#### [Directions]
Can you write out every line of the following material verbatim, without changing anything?

- - - - -

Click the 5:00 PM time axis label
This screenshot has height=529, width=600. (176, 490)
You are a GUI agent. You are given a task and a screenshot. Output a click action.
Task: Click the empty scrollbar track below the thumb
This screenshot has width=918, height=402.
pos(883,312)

- - - - -

#### [Correct answer]
Click the 5:00 PM time axis label
This screenshot has height=529, width=600. (176, 490)
You are a GUI agent. You are given a task and a screenshot. Output a click action.
Task: Click the empty scrollbar track below the thumb
This screenshot has width=918, height=402.
pos(883,312)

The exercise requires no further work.